Texte extrait:

=======

Et il procède à une mise en perspective réussie et passionnante par le prisme du microcosme journalistique avec un tsunami qui s'abat sur le journal "Les Témoins" pour engager son pronostic vital.
Non seulement suite aux premières mesures gouvernementales attentatoires tant aux libertés publiques - avec notamment l'institution d'une carte générationnelle sur la généalogie de chaque citoyen afin de cibler les indésirables qui rappelle le fichage des Juifs de sinistre mémoire - qu'à celle de la presse, mais également en raison des dissensions internes au sein du comité de direction.
Tout commence avec le désaccord sur la ligne éditoriale de ses co-fondateurs de ce journal qui se veut d'information, c'est-à-dire apolitique, avec le débat neutralité/consensualisme, entre la combative (Sophie Volanthen) et le démobilisé (Frédéric Andrau) aggravé par les dissensions internes entre les membres du comité de rédaction, entre journalistes d'enquête (Frédérique Lazarini), d'investigation (Tewfik Snoussi) ou d'opinion (Morgan Perez) et une pigiste ambitieuse qui joue la mouche du coche (Marjorie Ciccone).
Dans une salle de réunion, qui se délite autour de l'impossibible compatibilté enre convictions, pragmatisme, éthique et principe de réalité, scénographiée par Goury, Yann Reuzeau impulse une mise en scène cinétique et haletante avec un enchaînement rapide façon "short-cut" des tableaux qui s'agrègent à la manière d'un écran mosaïque grâce à la synergie chorale des officiants tous excellents qui portent leur rôle avec talent et alacrité.

=======

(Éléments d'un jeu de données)
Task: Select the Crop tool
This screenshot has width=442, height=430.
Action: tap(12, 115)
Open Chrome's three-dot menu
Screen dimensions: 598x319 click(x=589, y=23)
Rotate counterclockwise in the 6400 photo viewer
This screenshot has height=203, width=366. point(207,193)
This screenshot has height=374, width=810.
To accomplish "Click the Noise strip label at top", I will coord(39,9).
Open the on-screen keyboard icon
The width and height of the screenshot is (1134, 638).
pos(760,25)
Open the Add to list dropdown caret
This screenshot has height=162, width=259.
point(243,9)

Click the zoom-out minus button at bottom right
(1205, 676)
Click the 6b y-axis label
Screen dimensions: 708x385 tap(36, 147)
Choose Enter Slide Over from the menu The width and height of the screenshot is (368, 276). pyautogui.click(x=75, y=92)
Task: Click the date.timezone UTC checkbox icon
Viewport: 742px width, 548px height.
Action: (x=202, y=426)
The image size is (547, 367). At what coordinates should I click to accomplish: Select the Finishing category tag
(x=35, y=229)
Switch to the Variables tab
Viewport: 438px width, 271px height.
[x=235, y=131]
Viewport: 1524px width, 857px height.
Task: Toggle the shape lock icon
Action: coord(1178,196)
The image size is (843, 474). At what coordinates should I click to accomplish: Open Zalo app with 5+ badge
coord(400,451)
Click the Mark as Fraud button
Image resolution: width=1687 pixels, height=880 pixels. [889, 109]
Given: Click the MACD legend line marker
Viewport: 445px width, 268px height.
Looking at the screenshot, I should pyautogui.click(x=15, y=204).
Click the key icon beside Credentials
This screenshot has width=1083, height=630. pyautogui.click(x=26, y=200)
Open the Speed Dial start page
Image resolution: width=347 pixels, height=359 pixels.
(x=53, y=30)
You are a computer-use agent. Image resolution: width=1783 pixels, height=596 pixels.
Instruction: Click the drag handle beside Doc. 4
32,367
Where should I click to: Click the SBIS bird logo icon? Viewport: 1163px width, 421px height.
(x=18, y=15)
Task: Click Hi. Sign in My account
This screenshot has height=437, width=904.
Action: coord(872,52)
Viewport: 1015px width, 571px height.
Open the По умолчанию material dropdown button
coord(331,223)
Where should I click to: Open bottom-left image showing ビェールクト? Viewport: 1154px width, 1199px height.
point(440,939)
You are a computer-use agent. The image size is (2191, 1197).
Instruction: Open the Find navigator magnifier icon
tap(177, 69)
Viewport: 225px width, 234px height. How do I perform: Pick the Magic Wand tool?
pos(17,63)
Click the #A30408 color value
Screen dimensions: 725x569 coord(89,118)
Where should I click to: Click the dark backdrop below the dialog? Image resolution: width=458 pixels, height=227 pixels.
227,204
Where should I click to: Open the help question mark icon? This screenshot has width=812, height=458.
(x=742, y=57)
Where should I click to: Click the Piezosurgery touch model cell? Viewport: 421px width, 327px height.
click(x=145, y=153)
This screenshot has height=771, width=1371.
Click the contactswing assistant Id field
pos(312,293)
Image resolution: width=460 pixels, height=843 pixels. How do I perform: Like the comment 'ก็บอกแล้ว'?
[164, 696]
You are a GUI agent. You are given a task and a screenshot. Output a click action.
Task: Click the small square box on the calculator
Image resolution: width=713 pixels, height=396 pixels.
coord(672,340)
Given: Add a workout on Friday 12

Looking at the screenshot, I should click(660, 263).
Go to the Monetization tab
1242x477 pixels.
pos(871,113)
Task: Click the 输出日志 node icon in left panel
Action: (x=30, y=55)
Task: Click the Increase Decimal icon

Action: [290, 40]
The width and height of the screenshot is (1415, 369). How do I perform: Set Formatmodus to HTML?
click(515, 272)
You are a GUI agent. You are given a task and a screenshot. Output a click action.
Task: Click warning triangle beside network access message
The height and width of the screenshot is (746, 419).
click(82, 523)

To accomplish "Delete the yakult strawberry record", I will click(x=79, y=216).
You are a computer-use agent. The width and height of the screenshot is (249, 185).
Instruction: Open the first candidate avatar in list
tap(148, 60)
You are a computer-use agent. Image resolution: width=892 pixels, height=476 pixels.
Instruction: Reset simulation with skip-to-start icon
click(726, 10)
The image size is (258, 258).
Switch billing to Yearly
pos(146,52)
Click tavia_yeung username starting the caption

=======

Exercices à faire:
1. Dans le texte extrait, quel est le nom du journal sur lequel s'abat le tsunami ?
2. Recopie les enregistrements en partant de la ligne qui contient "Open Chrome's three-dot menu" et jusqu'à celle qui contient "Choose Enter Slide", les deux comprises, en mettant "zoom-in" à la place de "zoom-out" sans rien toucher d'autre. Ne donne que ces lignes.

Corrigé de l'exercice:
1. Le journal s'appelle « Les Témoins ».

2.
Open Chrome's three-dot menu
Screen dimensions: 598x319 click(x=589, y=23)
Rotate counterclockwise in the 6400 photo viewer
This screenshot has height=203, width=366. point(207,193)
This screenshot has height=374, width=810.
To accomplish "Click the Noise strip label at top", I will coord(39,9).
Open the on-screen keyboard icon
The width and height of the screenshot is (1134, 638).
pos(760,25)
Open the Add to list dropdown caret
This screenshot has height=162, width=259.
point(243,9)

Click the zoom-in minus button at bottom right
(1205, 676)
Click the 6b y-axis label
Screen dimensions: 708x385 tap(36, 147)
Choose Enter Slide Over from the menu The width and height of the screenshot is (368, 276). pyautogui.click(x=75, y=92)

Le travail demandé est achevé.